Em 1500, ano do Descobrimento do Brasil, Portugal era um Estado consolidado, uma monarquia hereditária absolutista. Possuía vasta legislação, compendiada nos cinco volumes das Ordenações Afonsinas, além das leis extravagantes. Pode-se dizer que as ordenações foram consolidando alguma coisa do Fuero Juzgo, dos forais, do Direito Canônico, do Direito Romano e dos Costumes. É verdade que nem sempre havia a incorporação do costume à lei, pois situações ocorreram em que a lei combatia o costume:
Foral de Tomar de 1174
[5º] Por merda em boca metuda em qualquer que o faça peite sesenta soldos. (Em português atual: [5º] O que puser esterco na boca de outrem, onde quer que se encontre pague sessenta soldos)”(1).

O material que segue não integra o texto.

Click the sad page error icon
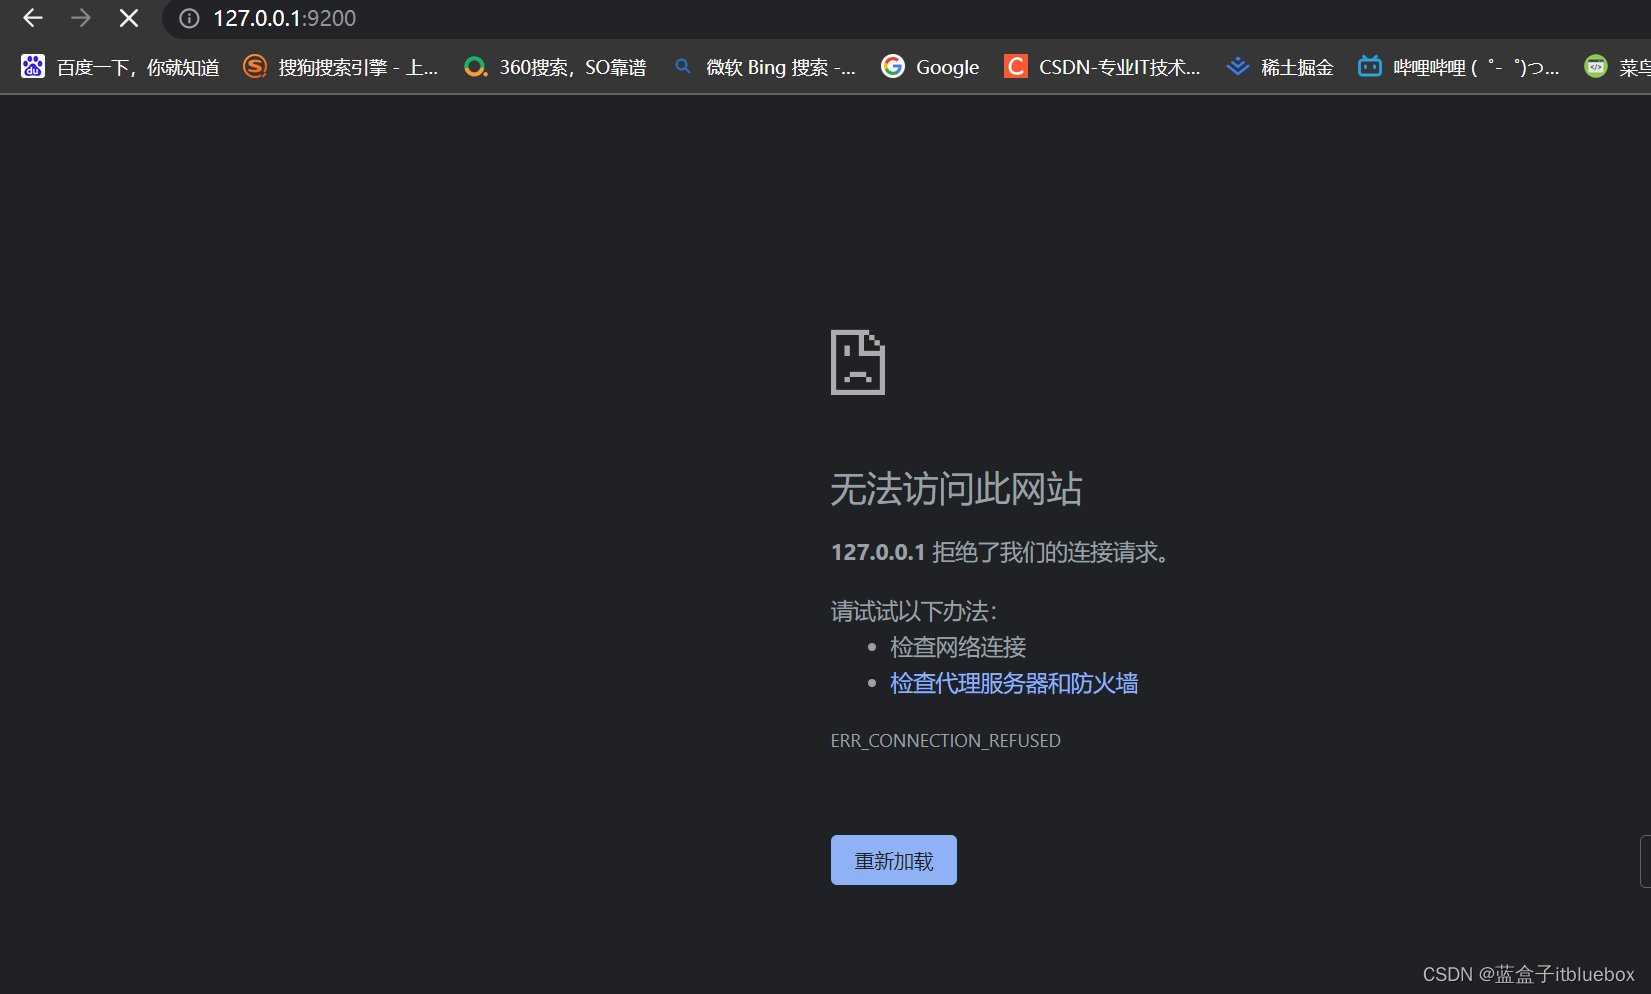 pyautogui.click(x=857, y=362)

Esta disposição foi incorporada nas Constituições (= ordenações, leis) de Dom Afonso III, que reinou em Portugal de 1248-1279:
Constituição 99 da merda em boca: Estabelecido é que todo aquele ou aquela que meter a homem ou a mulher merda em boca que morra porém(2).
E, ainda, e nas Leis de Dom Dinis, que reinou de 1279-1325:
Que pena deve ter aquele que meter ou mandar meter merda em boca
Dom Dinis etc estabelecemos e pomos por lei que todo homem ou mulher que a outrem meter ou mandar meter merda em boca que morra porém.
Além da legislação escrita(3), havia uma organização Estatal que compreendia toda a organização judiciária (“A Justiça”) e a administrativa (“A Fazenda”)(4). A Justiça compunha-se de duas instâncias [Juízes (de Vintena, Ordinários e de Fora) e Desembargadores], além de ter outros ofícios (Tabeliães, Corregedores, Ouvidores, Meirinhos, Promotores da Justiça etc). Em última instância poderia haver recurso para o Rei. A Fazenda possuía todo um corpo de encarregados (Chanceleres, Almotacés, Escrivães, Tesoureiros, Vereadores, Quadrilheiros, Alcaides etc). Um dado curioso é que, apesar de, em muitas monarquias, o símbolo da assunção do poder pelo rei ser a coroação, em Portugal os reis nunca eram efetivamente coroados: eram levantados e aclamados(5).
A foto acima é da cidade de Óbidos, em Portugal (foto de 2007).
Notas:
1 - CONDE, Manuel Sílvio Alves. Os forais tomarenses de 1162 e 1174. Guimarães, Sociedade Martins Sarmento | Casa de Sarmento. Revista de Guimarães, n.º 106, 1996, pp. 193-249 - para ler mais, clique aqui.
2 - Ordenações Del-Rei Dom Duarte. Lisboa, Fundação Calouste Gulbenkian, 1988, p. 106 e 176.
3 - A legislação escrita compreendia os forais, que eram cartas de lei que o rei outorgava a uma Vila ou cidade como documento de sua fundação e nos quais constavam as normas que vigorariam naquela vila ou cidade e, ainda, as constituições, ou leis ou ordenações que valiam para todo o reino.
4 - Ordenações Filipinas (Primeiro Livro, Título 99: Porquanto por confiarmos de algumas pessoas, que nos serviram bem e fielmente, e como cumpre a nosso serviço e bem da Justiça, descargo de nossa consciência e proveito da nossa Fazenda, os encarregados de alguns Ofícios da Justiça, ou da nossa Fazenda, e assim por lhes fazermos mercê (a qual porém lhes não faríamos, posto que boa vontade lhes tenhamos, se não fosse a confiança, que neles temos),e depois de os assim termos encarregados nos tais Ofícios, vêm às vezes à nossa notícia que os não servem como são obrigados, e conforme a confiança, que neles tínhamos, quando dos tais Ofícios os provem.
5 - SOUZA, Marina de Mello e. Reis negros no Brasil escravista: história da festa de coroação de Rei Congo. Belo Horizonte, Editora UFMG, 2002, p. 31.